〜 2月便り 〜

ちまたでカップ酒が流行っています。日本酒低迷と言われ続けてはや数年。そんな中でのこの現象はとても喜ばしいことです。ひと昔前の安酒のイメージとは打って変わって、今のカップ酒はとてもファッショナブル。カップなら、今の人々には少しわずらわしくも感じる「差しつ差されつ」ということもなく、本格的な純米酒なども多いことから、良いものをちょっとだけ飲みたいという気分に合うことが人気の理由のようです。

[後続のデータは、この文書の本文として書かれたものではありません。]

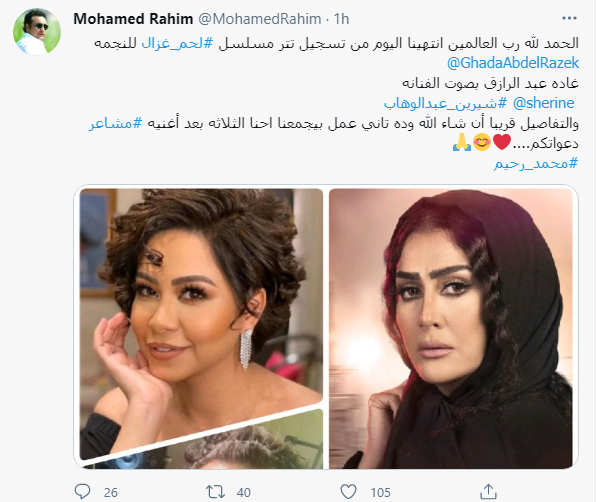Screen dimensions: 597x502
Task: Open the @MohamedRahim handle link
Action: (260, 19)
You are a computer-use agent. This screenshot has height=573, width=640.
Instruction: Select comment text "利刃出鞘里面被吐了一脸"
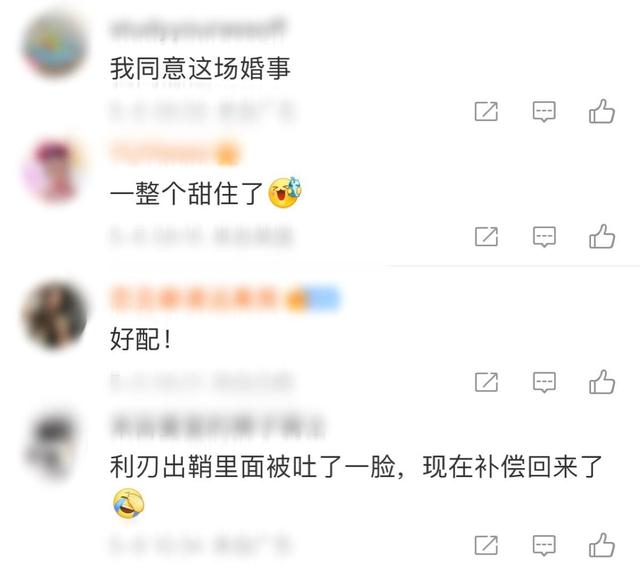coord(253,467)
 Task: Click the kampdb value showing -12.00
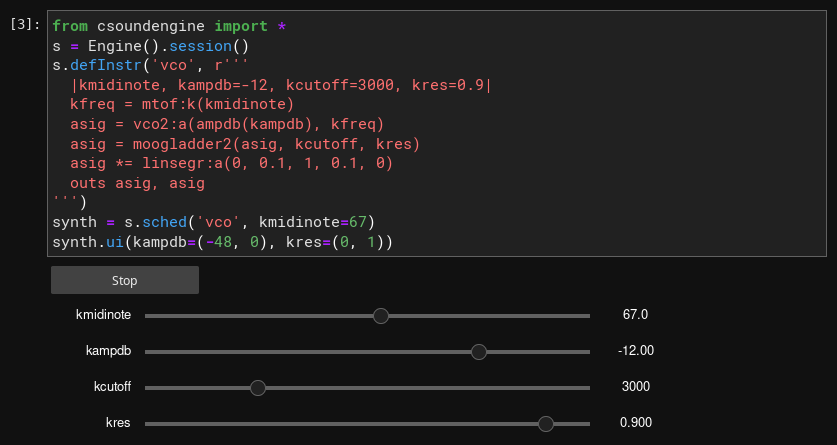pos(636,351)
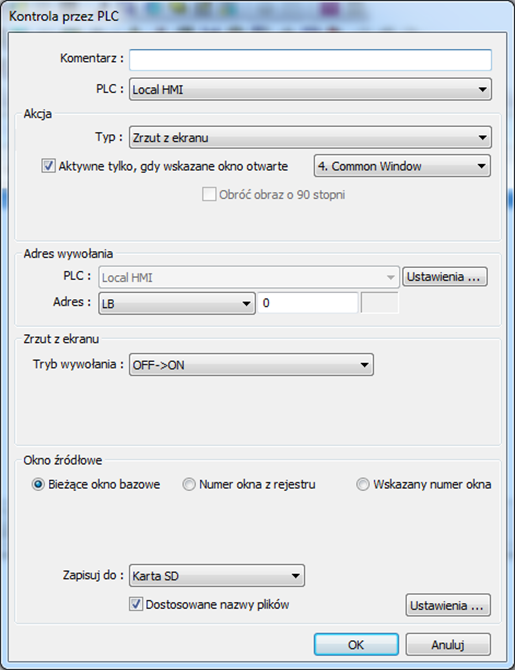Click Anuluj to cancel the dialog
This screenshot has height=670, width=515.
click(448, 644)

この勢いを受け、昨年末カップ酒コンテストが催され、北島も2品出品させて頂きました。しかし結果は惨憺たるものでした。1つは「酒は男を磨く水 180ml デカンタビン」。とても個性の強いお酒なので、評価は分かれるだろうなとある程度予測はしていましたが、“味と同じく個性的なデザイン”と思っていたビンには、「飲みにくい」とのコメントが。この点には素直に反省。外見だけではなく、基本的な飲みやすさを考えねばならないことを改めて痛感いたしました。もう一つは「しぼったそのまま一番酒 180ml 生カップ」。北島の商品の中でも最も人気のあるお酒のカップ版です。しかし、“絶対おいしい”と自信のあるこのお酒の評価もあまり良いものではありませんでした。結果表を見た私はショックを受け、主人に「どうしてこんな結果に?」と尋ねました。すると主人は特に驚く様子も無く、「一番酒」の審査員や鑑定官の評価が低いのは昔からやで ― 、との答えが返ってきました。

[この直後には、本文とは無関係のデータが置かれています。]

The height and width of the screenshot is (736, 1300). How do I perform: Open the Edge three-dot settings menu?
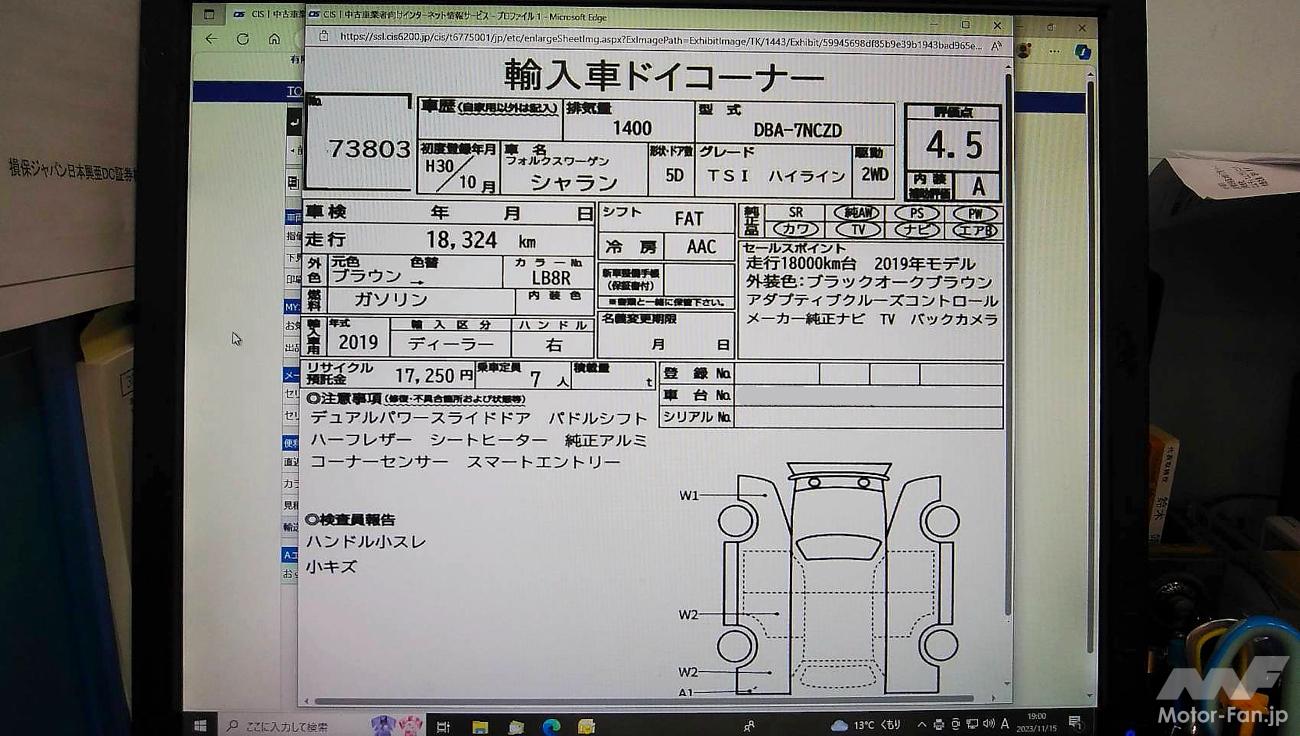[x=1054, y=50]
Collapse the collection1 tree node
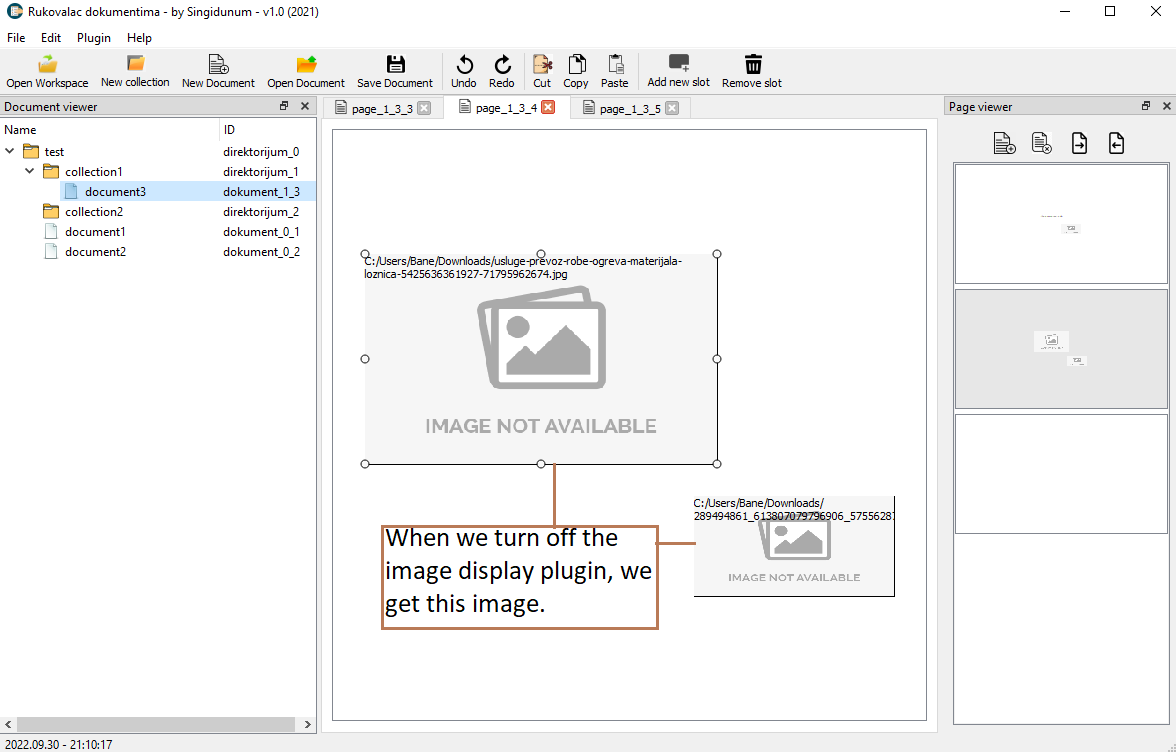This screenshot has height=752, width=1176. click(29, 171)

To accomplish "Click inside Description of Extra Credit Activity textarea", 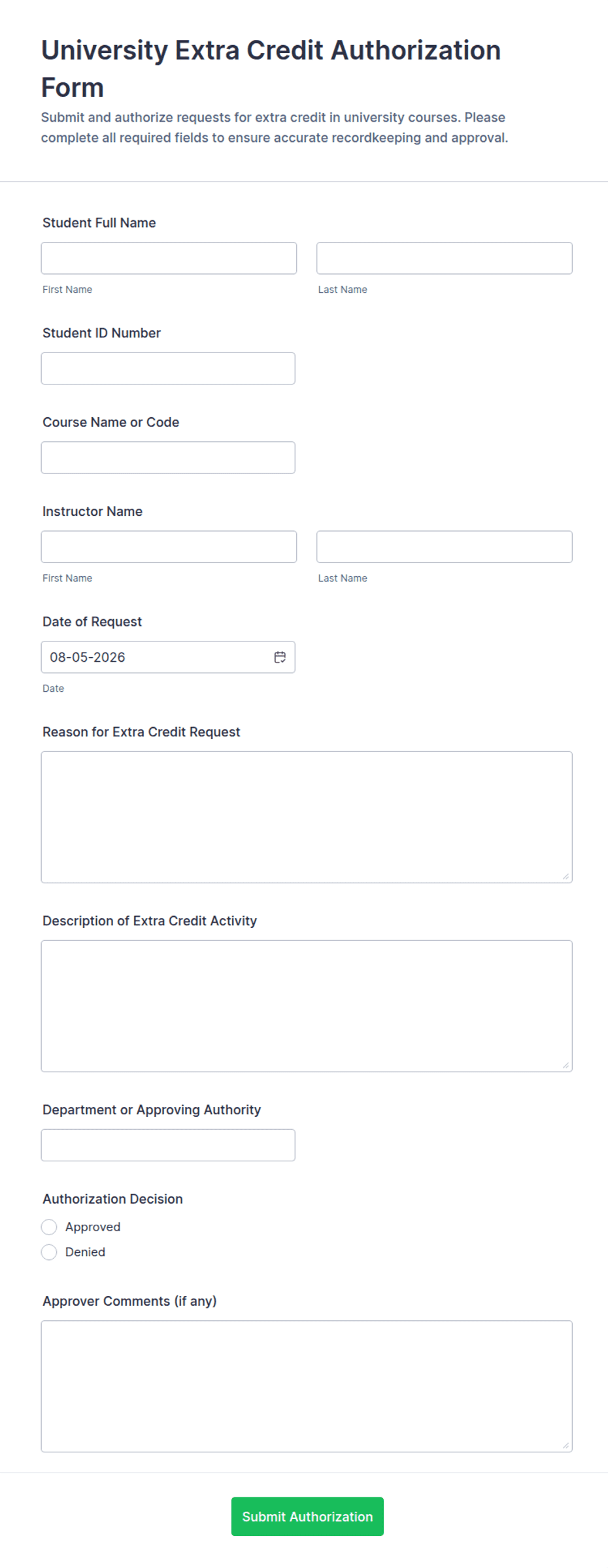I will (307, 1006).
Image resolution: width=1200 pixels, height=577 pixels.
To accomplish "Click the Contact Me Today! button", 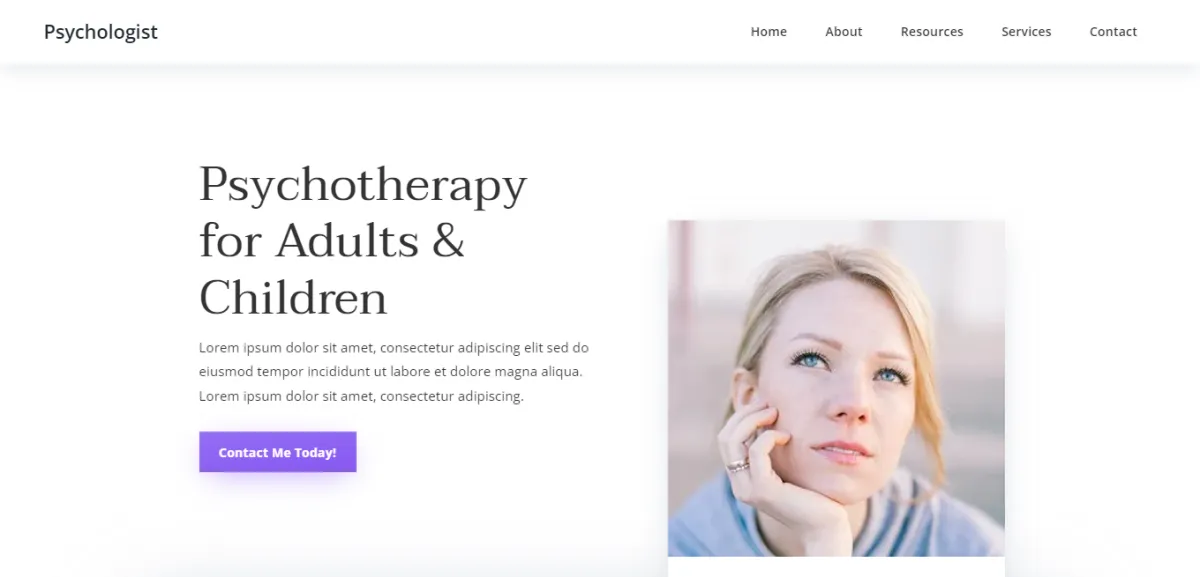I will (x=277, y=452).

1年前、創業200周年を迎えるにあたって今後の方針を話し合おうと全従業員と蔵人さん達が集められたことがありました。杜氏さんに意見を伺った時の、“わしは、命をかけて造っとります・・・。”という最初のひと言。寡黙で、めったに話すことの無い杜氏のその声は、熱意と固い決心とで少しふるえていたようにも聞こえました。私はその時の声を一生忘れることがないと思います。そうやって命をかけて造られたお酒が、本物の酒でないわけがありません。鑑定者など一部の方に好まれるお酒も大切でしょう。(今は、そういうお酒ばかりがもてはやされる傾向にあるような気がしますが・・・。)しかし、普通の人々が普通に飲んで、素直に美味しいと思うお酒も大切だと、私は思います。審査員の方々に受けにくい理由 ― については、また改めて書かせて頂けたらと考えています。今回、良くない結果をホームページで公表してしまうのもどうかと迷ったのですが、正直に自分と、お酒と、そして皆さんと向き合いたいと思い、皆さんにお知らせさせて頂くことにしました。皆さんはどうお考えでしょうか?ご意見ご感想等、お聞かせ頂けると幸いです。